[Activity]:
Please repeat the lines below exactly. Begin with the line containing "My Thoughts (187, 1650)" and go on through the line containing "August 2026 (187, 267)".

[Record extracts]:
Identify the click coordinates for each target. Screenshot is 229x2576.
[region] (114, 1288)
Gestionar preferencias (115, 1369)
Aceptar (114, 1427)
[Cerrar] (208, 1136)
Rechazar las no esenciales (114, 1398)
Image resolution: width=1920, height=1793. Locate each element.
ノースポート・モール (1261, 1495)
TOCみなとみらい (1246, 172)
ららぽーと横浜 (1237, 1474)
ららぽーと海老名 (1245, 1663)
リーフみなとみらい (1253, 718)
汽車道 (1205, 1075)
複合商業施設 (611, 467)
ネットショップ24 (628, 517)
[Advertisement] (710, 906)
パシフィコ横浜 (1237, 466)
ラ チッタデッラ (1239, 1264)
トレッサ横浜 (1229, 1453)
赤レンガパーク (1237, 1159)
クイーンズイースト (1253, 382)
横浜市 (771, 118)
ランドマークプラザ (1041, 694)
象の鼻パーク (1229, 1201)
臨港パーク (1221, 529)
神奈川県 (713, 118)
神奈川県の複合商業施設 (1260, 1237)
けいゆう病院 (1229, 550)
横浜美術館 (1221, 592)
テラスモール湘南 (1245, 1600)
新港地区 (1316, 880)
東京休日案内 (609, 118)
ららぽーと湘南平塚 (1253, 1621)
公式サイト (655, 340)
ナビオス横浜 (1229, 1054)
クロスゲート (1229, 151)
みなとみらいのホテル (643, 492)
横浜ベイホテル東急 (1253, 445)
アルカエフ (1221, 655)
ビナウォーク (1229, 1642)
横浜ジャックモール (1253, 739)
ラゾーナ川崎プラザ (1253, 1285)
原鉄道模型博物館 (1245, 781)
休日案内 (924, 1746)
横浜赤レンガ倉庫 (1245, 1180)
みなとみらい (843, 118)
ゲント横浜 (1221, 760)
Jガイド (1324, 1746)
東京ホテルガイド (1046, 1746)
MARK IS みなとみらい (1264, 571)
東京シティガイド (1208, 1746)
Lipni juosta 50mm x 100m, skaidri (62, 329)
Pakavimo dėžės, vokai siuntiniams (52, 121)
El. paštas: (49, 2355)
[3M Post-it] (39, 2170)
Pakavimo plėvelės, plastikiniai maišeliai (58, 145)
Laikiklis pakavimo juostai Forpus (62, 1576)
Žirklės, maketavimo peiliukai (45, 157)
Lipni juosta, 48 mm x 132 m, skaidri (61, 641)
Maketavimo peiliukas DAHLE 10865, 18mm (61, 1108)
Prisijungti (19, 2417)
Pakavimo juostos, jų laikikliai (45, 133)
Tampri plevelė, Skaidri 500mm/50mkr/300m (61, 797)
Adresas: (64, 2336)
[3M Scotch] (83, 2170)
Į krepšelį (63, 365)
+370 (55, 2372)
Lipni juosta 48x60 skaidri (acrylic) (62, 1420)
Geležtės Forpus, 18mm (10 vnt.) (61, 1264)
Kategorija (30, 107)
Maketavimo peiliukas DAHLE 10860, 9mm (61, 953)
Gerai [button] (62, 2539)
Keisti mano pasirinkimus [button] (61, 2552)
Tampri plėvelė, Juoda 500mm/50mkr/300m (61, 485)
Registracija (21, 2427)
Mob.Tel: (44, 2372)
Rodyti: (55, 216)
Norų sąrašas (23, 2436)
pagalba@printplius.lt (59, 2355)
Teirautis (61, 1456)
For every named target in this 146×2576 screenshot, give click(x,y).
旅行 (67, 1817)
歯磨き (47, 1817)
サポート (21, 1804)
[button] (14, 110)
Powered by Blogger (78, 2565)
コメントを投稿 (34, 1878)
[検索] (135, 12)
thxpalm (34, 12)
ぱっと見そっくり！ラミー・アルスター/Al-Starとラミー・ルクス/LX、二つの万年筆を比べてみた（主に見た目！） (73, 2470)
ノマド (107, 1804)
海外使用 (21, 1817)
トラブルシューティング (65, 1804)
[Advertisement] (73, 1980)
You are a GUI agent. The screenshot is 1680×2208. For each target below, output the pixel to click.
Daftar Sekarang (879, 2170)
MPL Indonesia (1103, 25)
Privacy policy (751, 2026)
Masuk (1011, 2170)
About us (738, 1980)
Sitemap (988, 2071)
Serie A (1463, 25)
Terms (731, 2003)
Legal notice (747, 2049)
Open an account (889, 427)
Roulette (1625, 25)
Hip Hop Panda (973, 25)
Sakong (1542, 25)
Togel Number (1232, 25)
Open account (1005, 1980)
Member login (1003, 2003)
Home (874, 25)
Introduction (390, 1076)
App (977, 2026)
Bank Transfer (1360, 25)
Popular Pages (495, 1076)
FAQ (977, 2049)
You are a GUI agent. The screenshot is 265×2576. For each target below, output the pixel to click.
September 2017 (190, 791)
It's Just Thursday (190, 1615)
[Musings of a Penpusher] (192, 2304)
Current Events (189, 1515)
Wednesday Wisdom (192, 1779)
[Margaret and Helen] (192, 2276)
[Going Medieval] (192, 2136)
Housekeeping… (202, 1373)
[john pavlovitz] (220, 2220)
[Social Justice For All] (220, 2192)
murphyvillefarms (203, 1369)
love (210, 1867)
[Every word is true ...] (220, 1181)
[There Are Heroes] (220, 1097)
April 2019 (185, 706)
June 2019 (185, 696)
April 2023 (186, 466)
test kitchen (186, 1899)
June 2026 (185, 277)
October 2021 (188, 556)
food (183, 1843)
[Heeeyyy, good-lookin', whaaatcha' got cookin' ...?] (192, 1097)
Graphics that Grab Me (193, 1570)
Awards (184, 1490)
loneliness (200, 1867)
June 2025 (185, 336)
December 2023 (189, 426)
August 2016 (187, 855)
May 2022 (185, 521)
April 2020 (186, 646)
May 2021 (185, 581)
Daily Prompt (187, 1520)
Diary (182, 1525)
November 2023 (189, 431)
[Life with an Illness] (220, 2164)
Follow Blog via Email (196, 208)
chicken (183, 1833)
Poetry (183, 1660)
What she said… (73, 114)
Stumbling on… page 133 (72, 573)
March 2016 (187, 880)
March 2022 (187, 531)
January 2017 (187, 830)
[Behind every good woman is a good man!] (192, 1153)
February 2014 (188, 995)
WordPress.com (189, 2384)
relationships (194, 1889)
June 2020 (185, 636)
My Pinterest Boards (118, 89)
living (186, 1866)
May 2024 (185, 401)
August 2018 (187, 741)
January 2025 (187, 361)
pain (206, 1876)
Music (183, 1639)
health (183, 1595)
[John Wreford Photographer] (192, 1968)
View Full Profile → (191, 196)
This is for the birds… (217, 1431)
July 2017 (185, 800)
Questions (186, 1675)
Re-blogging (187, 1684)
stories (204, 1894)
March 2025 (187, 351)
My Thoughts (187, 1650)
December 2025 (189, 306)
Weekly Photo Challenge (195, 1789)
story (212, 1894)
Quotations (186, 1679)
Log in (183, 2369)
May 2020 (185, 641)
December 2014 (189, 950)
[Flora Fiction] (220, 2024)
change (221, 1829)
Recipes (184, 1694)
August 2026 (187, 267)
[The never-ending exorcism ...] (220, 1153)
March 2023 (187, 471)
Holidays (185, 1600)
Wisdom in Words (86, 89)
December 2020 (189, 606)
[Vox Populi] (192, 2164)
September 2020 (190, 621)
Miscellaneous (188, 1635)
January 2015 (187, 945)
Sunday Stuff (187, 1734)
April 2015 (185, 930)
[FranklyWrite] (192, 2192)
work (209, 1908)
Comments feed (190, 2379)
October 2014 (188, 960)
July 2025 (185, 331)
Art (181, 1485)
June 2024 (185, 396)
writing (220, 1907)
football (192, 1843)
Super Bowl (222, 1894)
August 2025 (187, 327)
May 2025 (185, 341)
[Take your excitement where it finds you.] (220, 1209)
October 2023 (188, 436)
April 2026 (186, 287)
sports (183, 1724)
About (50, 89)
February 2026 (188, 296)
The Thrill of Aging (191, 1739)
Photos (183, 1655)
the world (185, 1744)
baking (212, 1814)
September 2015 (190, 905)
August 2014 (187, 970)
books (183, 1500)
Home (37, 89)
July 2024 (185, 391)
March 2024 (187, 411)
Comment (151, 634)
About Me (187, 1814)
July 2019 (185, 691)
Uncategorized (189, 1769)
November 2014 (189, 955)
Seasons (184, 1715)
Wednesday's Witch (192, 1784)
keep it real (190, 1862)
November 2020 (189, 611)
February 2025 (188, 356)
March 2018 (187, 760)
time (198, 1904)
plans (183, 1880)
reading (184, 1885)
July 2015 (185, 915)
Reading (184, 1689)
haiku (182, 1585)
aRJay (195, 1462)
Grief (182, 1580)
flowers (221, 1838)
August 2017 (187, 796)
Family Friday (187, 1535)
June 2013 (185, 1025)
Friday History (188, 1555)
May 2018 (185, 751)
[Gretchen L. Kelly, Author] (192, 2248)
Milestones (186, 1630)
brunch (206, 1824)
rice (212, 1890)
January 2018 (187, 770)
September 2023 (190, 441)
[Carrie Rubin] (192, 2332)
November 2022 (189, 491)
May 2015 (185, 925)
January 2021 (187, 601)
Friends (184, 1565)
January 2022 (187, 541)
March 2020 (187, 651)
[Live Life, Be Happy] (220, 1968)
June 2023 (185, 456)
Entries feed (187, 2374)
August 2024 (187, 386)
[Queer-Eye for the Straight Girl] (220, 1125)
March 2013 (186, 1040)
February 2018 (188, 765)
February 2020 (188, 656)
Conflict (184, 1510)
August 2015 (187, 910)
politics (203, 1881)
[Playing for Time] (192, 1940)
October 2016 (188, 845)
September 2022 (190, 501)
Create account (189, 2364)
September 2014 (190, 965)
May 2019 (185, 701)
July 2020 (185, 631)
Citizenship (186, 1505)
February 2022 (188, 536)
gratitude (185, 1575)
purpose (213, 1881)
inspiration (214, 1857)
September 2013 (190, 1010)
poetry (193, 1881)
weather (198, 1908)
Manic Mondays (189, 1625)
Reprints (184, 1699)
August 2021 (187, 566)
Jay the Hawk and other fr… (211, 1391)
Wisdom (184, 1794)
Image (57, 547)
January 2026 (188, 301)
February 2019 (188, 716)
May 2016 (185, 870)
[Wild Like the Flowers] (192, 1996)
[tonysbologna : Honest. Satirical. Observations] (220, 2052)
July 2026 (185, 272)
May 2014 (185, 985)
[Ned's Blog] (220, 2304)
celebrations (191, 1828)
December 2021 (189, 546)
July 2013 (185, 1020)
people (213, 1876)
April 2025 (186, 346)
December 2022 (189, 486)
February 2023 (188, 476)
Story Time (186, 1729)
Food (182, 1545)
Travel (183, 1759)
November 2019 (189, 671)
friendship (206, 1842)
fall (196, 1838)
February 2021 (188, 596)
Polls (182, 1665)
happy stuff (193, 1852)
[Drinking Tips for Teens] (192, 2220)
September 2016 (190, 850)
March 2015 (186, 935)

[Response to the task]:
My Thoughts (187, 1650)
December 2025 (189, 306)
Weekly Photo Challenge (195, 1789)
story (212, 1894)
Quotations (186, 1679)
Log in (183, 2369)
May 2020 (185, 641)
December 2014 (189, 950)
[Flora Fiction] (220, 2024)
change (221, 1829)
Recipes (184, 1694)
August 2026 (187, 267)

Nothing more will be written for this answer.